## Provided data
- - -

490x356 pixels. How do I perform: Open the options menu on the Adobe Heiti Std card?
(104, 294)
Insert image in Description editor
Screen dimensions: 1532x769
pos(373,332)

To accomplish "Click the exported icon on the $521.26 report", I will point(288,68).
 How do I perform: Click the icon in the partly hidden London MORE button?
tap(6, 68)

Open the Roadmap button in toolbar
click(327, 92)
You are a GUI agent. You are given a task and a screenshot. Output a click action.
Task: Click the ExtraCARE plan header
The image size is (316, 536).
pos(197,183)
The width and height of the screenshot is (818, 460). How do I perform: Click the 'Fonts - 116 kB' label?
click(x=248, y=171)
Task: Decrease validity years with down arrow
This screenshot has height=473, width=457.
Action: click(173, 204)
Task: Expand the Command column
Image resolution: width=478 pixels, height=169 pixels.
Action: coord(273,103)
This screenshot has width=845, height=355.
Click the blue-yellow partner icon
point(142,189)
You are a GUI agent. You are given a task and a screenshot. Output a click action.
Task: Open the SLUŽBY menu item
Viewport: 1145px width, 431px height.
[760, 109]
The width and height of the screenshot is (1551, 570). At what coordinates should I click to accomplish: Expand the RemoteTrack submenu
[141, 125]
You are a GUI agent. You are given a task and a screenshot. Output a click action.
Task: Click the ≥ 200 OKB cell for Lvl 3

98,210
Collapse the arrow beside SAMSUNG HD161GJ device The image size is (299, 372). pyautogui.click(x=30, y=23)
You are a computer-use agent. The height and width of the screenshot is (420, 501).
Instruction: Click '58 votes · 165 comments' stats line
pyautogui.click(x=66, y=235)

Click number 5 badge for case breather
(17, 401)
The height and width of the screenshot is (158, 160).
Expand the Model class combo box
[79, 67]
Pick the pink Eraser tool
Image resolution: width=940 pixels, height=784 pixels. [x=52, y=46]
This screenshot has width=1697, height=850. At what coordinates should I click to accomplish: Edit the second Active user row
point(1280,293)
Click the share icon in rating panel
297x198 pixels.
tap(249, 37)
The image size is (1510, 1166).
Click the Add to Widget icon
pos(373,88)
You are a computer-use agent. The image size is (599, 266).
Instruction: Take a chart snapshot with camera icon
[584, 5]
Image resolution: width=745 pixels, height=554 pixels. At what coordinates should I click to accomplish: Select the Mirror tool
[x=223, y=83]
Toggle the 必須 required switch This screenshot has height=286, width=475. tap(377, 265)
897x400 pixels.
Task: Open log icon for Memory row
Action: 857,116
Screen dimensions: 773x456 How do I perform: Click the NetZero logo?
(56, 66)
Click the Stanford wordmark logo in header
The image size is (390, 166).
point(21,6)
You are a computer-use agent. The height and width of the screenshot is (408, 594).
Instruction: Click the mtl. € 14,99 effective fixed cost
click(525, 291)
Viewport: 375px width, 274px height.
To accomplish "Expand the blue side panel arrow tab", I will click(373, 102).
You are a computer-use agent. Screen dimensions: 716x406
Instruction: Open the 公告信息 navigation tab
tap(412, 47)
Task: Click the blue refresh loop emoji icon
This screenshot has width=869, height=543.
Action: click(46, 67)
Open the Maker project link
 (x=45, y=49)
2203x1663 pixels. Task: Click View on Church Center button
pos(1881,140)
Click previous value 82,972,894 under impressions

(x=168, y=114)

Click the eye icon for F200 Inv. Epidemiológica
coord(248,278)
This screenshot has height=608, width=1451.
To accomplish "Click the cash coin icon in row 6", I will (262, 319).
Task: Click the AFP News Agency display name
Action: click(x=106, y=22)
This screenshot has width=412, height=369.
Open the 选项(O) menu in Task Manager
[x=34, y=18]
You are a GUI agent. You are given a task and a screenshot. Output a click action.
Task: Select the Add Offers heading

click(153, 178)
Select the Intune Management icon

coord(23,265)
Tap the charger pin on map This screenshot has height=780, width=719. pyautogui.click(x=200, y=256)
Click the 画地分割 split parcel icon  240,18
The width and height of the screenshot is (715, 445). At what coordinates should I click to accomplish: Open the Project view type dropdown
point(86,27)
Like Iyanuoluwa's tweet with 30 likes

- - -

## Job
Select every line in the items above that contains the string "button", and copy each one out in full.

## Solution
 How do I perform: Click the icon in the partly hidden London MORE button?
Open the Roadmap button in toolbar
2203x1663 pixels. Task: Click View on Church Center button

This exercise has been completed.